Calou-se a voz dum dos maiores saxofonistas e vibrafonista de jazz e afrobeat de todos os tempos, o camaronês Manu Dibango, que inspirou várias gerações dos músicos. Manu Dibango morreu na manhã da terça-feira (24) num hospital de Paris, vítima do COVID-19, a nova doença que assola o mundo inteiro. A notícia foi partilhada pela família.

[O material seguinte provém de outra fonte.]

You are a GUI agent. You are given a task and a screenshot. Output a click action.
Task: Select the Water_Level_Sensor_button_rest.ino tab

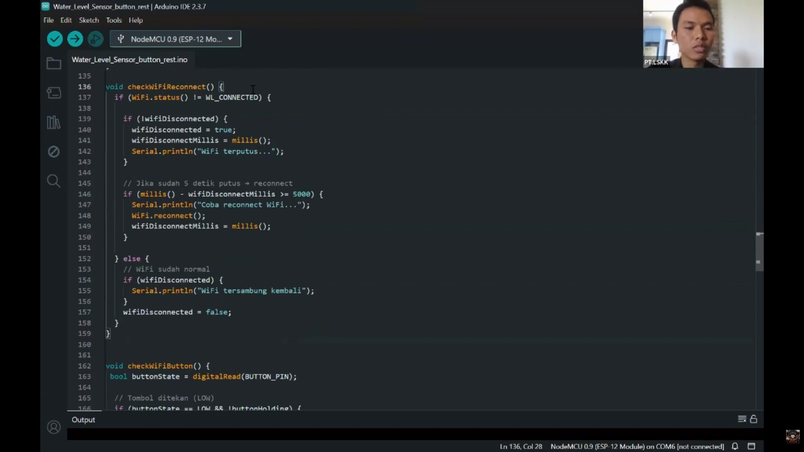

“Queridos amigos, queridos fãs… uma voz eleva-se ao longe. É com profunda tristeza que anunciamos o desaparecimento de Manu Dibango, o nosso Pappy Groove, ocorrida a 24 de Março de 2020, aos 86 anos, devido à Covid-19”, lê-se na mensagem publicada na página oficial do saxofonista na plataforma digital Facebook.
“As cerimónias fúnebres vão decorrer de forma restrita, em ambiente familiar, mas vai ser realizada uma homenagem assim que seja possível”, refere a mensagem.
Esta é a primeira vítima mortal famosa no universo da música. Dibanngo, mais conhecido por “Papy Groove” imortalizou-se na música com álbum soul makossa e o álbum Fricadelic.
Dibango tocou pelo mundo fora o reggae, Jazz, afro-beat e o funk, tendo sido em 2010 agraciado com o título de Cavaleiro da Legião de Honra por França. Dibango também passou por Moçambique, tendo partilhado o palco com Morreira Chonguiça e outros artistas. E chegou a influenciar músicos como Chico António e Elsa Mangue. Em 2015, a Universidade Eduardo Mondlane prestou-lhe uma homenagem.
Papy Groove morre aos 86 anos, mas sua voz não se silencia para sempre.